Haskell Project: Show, Compare, and Filter

:: haskell, tutorial

Now that we have a few basic types we should start working on making their interaction nicer. It is pretty important to be able to print and compare data types so we will start there. Once we are able to compare, we should be able to filter lists of data types.

If you didn’t read the previous post catch up on Stack and Data Types. Next post introduces Unit Testing.

About Data Structures

In the previous post we created a few very basic data types using the type and data keywords.
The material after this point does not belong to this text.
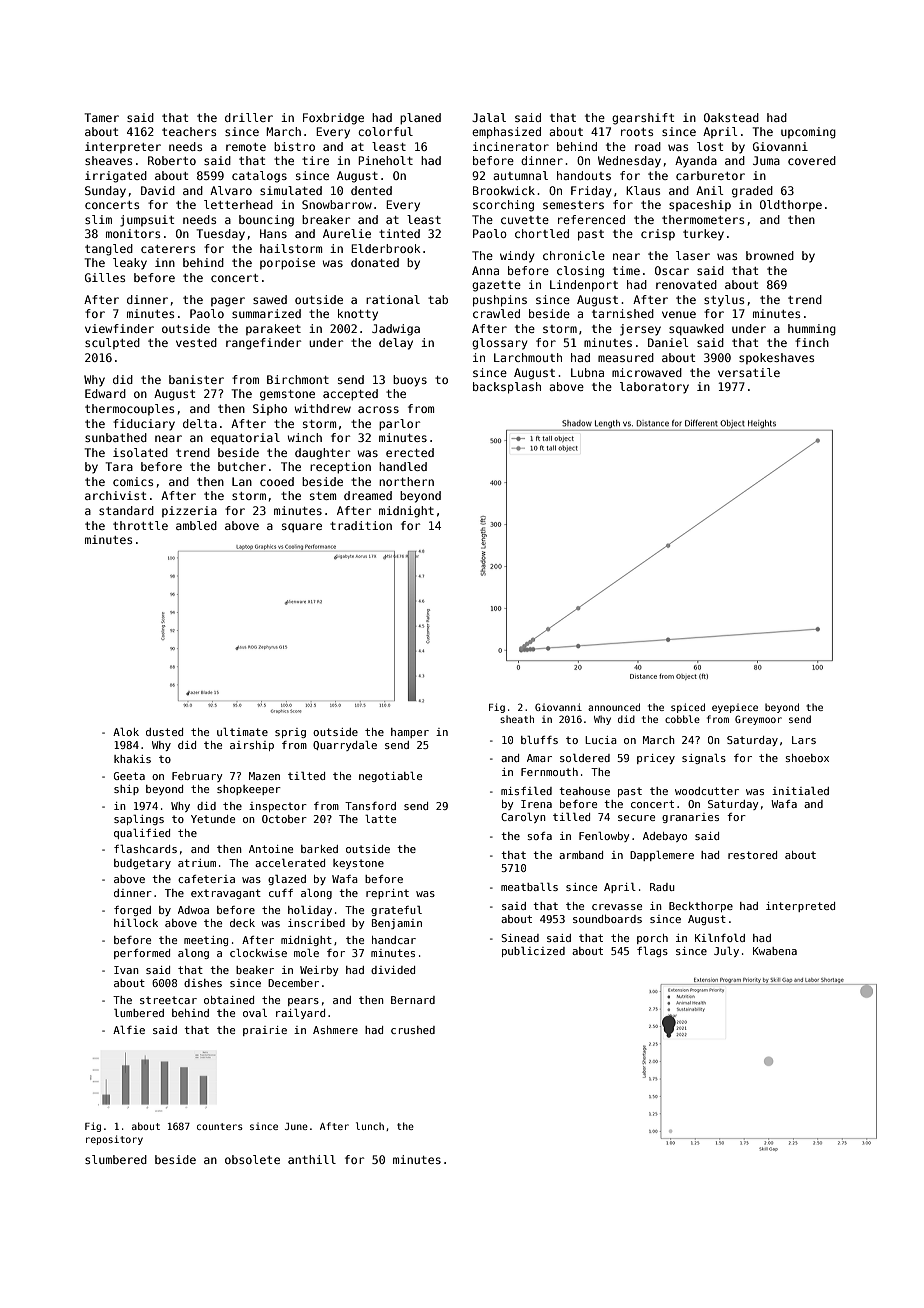 The image size is (924, 1308). Describe the element at coordinates (511, 146) in the page. I see `incinerator` at that location.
There are three data type keywords and we will quickly cover them here.

Data Type Keyword: type

-- |Name is a string
type Name = String

-- |Age is an Int
type Age = Int

type is the simplest data type keyword. It creates an alias to an already existing type. In the code above we have created a type Name that is really just a String. Age is really just an Int. Both types can be interchanged with their aliased types and can use functions defined for their originating types.

>>> let x = "Joe" :: Name
>>> :t x
x :: Name
>>> x
"Joe"
>>> length x
3

Since we aren’t doing anything extremely interesting with Name, having it defined as an alias to String makes a lot of sense since its mostly for making the code more readable.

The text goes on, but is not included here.